Myobloc Atrophy Study (MAS)

The present pilot study is designed to assess the extent to which BOTOX and MYOBLOC cause muscle atrophy in spastic patients. The primary objective is to assess whether there is statistically significant difference in muscle atrophy between the two groups over a one year period.

Botulinum toxin has long been used as a clinical application for the treatment of overactive skeletal and smooth muscles, i.e. spasticity. The benefits of botulinum therapy are indisputable, however, muscle atrophy is one main adverse effect that may hinder a patient's strength and decrease the ability for the practitioner to accurately administer botulinum toxin to a specific muscle group. This, in turn may cause unintentional weakness of adjacent muscle groups through inaccurate targeting or diffusion of botulinum toxin. Currently, only two serotypes (abbreviated to BTX-A (BOTOX, XEOMIN and DYSPORT) and BTX-B (MYOBLOC), respectively) are used in clinical practice for spasticity. Research has shown that both BTX-A and BTX-B are efficacious in the treatment of spasticity. However, there is no documented literature evaluating if there is a statistically significant difference in the degree of muscle atrophy using BTX-A versus BTX-B.

Spasticity Secondary to Either a Disorder or Trauma, Spinal Cord Injury (SCI), Brain Injury, Tumor, Stroke

Treatment group will receive 100 units of BOTOX and will receive 1-3 injections per muscle at each visit.

Treatment group will receive 5,000 units of MYOBLOC and will receive 1-3 injections per muscle at each visit.

Treatment group will receive 100 units of BOTOX and subjects will receive 1-3 injections per muscle at each visit.

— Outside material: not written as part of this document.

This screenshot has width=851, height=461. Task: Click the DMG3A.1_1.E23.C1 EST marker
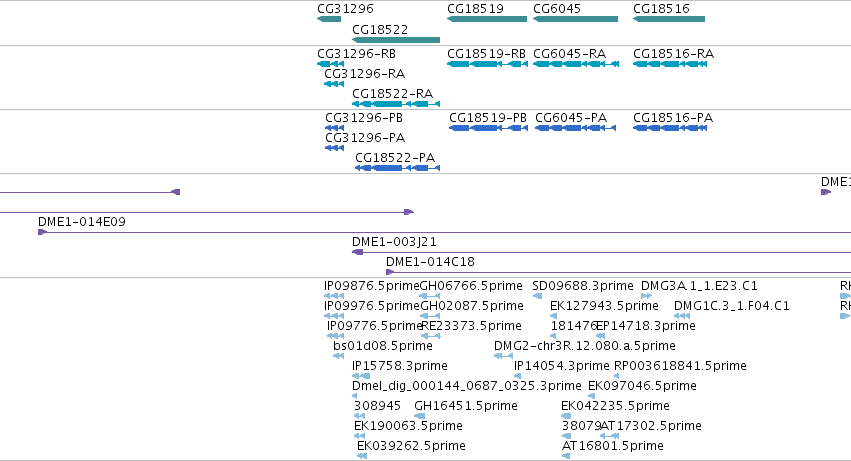[x=646, y=296]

Treatment group will receive 5,000 units of MYOBLOC and subjects will receive 1-3 injections per muscle at each visit.

The present pilot study is designed to assess the extent to which BTX-A (BOTOX) and BTX-B (MYOBLOC) cause muscle atrophy in spastic patients. The primary objective is to assess whether there is statistically significant difference in muscle atrophy between the two groups over a one-year period. Patient will complete a MRI of the tested muscle at baseline and at the end of the study. The MRI will be completed and read by the same radiologist throughout the study to account for inter rater variability. Note: The radiologist will be blinded to study treatment.

The secondary endpoint is improvement in spasticity using the Modified Ashworth Scale. We will review all measures with our statistician. Modified Ashworth scoring will be completed at every visit to evaluate the extent of spasticity before, during and after treatment of which will be conducted by the same rater throughout course of the study.

Inclusion Criteria: Men and women aged 18 or older with spasticity secondary to either a disorder or trauma, such as a spinal cord injury (SCI), a brain injury, a tumor, a stroke, multiple sclerosis (MS), or a peripheral nerve injury. Participants must have the ability to provide written consent to participate in the study. Exclusion Criteria: Patients who have received BTX-A or BTX-B in the past in the skeletal muscle group under investigation or patients who have had an allergic response to BTX-A or BTX-B in the past. Diagnosis of Myasthenia gravis, Eaton-Lambert Syndrome, or Amyotrophic Lateral Sclerosis. Females who are pregnant or breastfeeding. Subjects taking Aminoglycosides or other agents interfering with neuromuscular function.